Track related requests across your application with correlation IDs.

// Track user session
const sessionId = 'session_' + userId;
const requestId = 'req_' + Date.now();

const costlens = new CostLens({
  apiKey: process.env.COSTLENS_API_KEY,
  requestId: requestId,
  correlationId: sessionId
});

const tracked = costlens.wrapOpenAI(openai);

// All requests will be tagged with these IDs
await tracked.chat.completions.create({
  model: 'gpt-4o-mini',
  messages: [{ role: 'user', content: 'Hello' }]
});

// Query analytics by correlation ID
const analytics = await fetch(`/api/analytics?correlationId=${sessionId}`);

💰 Money-Saving Features

Redis Caching

Automatically cache responses to save money on repeated requests.

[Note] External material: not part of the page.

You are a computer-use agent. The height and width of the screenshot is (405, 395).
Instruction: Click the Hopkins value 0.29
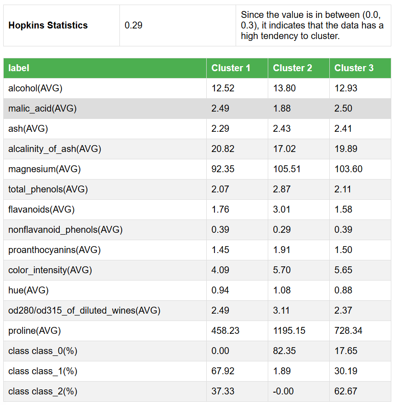(134, 25)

Achieves 60-80% hit rates in production.

const costlens = new CostLens({
  apiKey: process.env.COSTLENS_API_KEY,
  enableCache: true, // Enable Redis caching
});

const tracked = costlens.wrapOpenAI(openai);

// First call - cache miss, costs $0.05
await tracked.chat.completions.create({
  model: 'gpt-4',
  messages: [{ role: 'user', content: 'What is 2+2?' }],
});

// Second call - cache hit, costs $0.00!
await tracked.chat.completions.create({
  model: 'gpt-4',
  messages: [{ role: 'user', content: 'What is 2+2?' }],
});

Quality Monitoring

Smart routing automatically disables if response quality drops below 3.5/5 stars.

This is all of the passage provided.